原文:
-- -- --

SUBROUTINE Axb_Tri_Scalar( A, B, C, D, Ier )

IMPLICIT NONE

REAL, DIMENSION(:), INTENT(IN   ) :: A

REAL, DIMENSION(:), INTENT(INOUT) :: B, C, D

INTEGER,            INTENT(  OUT) :: Ier

INTEGER :: N, I

!-------------------------------------

N = SIZE( A )

IF( N == 0 ) THEN

Ier = -1

RETURN

END IF

IF( ( N /= SIZE(B) ) .OR. &

( N /= SIZE(C) ) .OR. &

( N /= SIZE(D) ) ) THEN

Ier = -2

RETURN

END IF

!-----------------

C(N) = 0.0

C(1) = C(1) / B(1)

D(1) = D(1) / B(1)

DO I = 2, N

B(I) =   B(I) - A(I)*C(I-1)

D(I) = ( D(I) - A(I)*D(I-1) ) / B(I)

C(I) = C(I) / B(I)

-- -- --

数据部分:
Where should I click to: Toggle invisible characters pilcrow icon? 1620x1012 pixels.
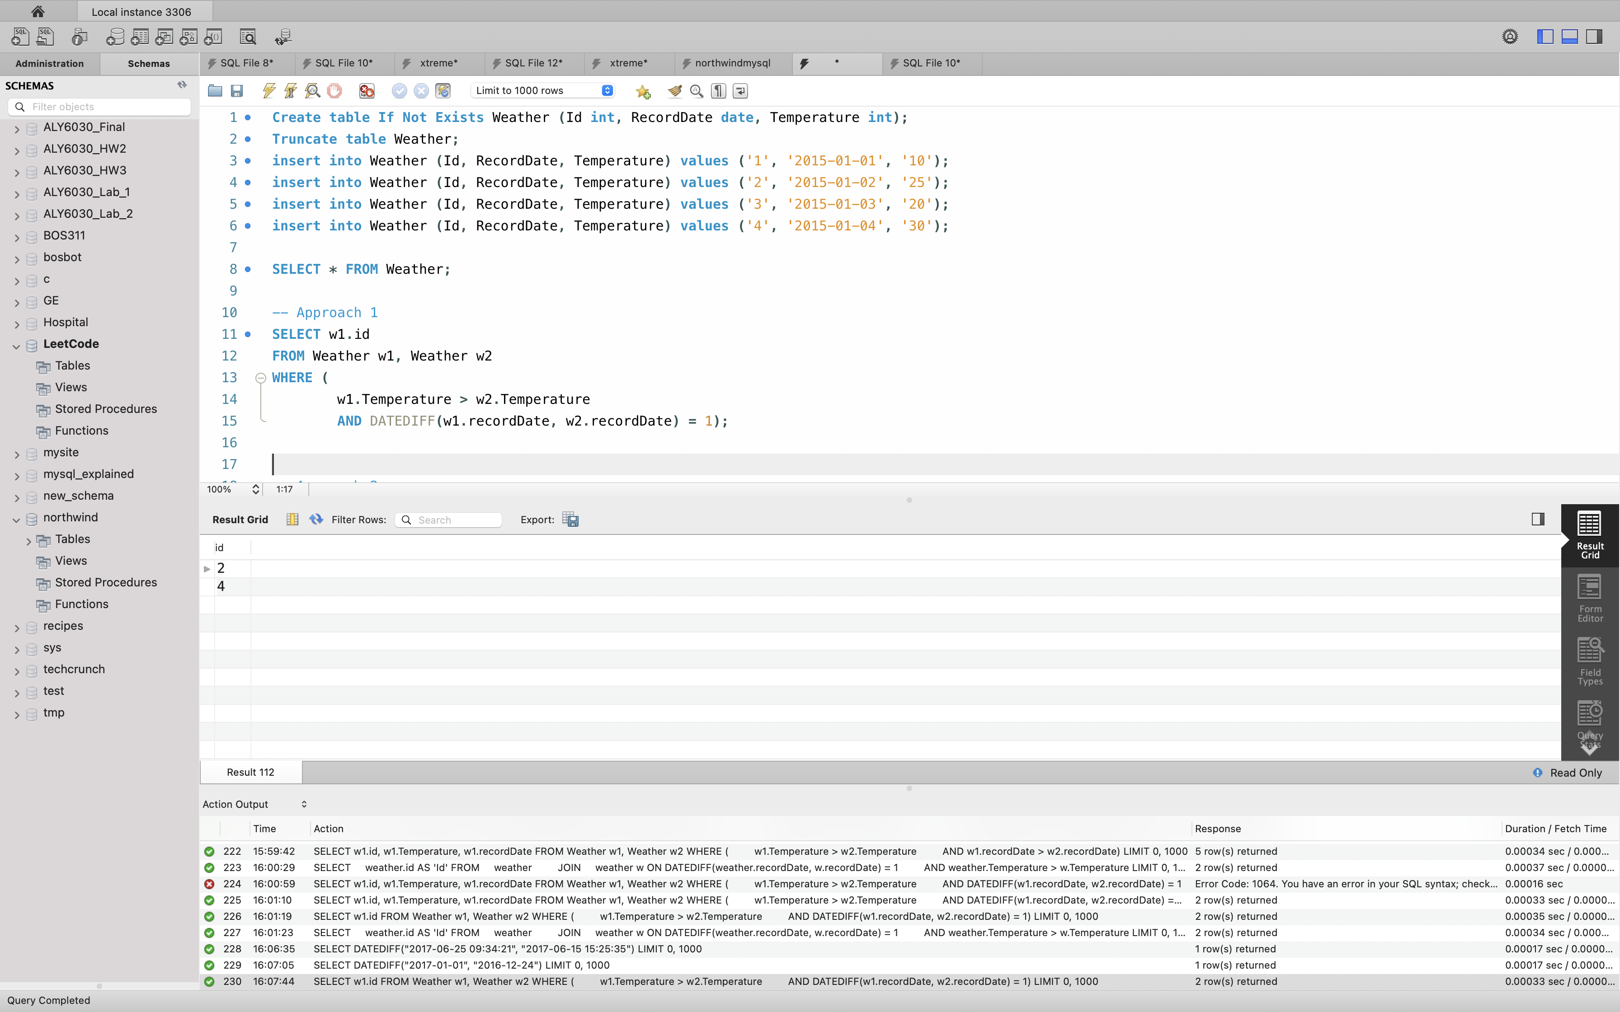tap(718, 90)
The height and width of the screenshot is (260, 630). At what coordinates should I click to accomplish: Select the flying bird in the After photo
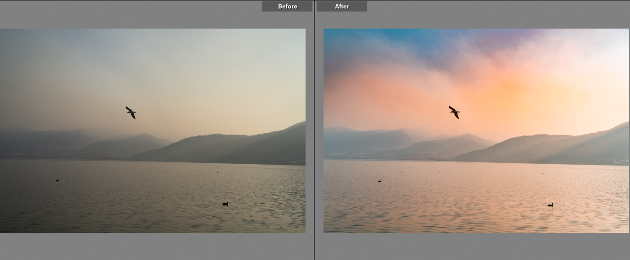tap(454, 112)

-- -- --

练习任务:
a – 列出原文第一行中子程序 Axb_Tri_Scalar 的全部参数。
b – 将原文中介于“REAL, DIMENSION(:), INTENT(IN   )”与“N = SIZE( A )”之间的部分照原样抄写下来，首尾两处均包括在内。
上述数据为另行提供的独立材料，与原文无关。

参考答案:
a – A、B、C、D、Ier

b –
REAL, DIMENSION(:), INTENT(IN   ) :: A

REAL, DIMENSION(:), INTENT(INOUT) :: B, C, D

INTEGER,            INTENT(  OUT) :: Ier

INTEGER :: N, I

!-------------------------------------

N = SIZE( A )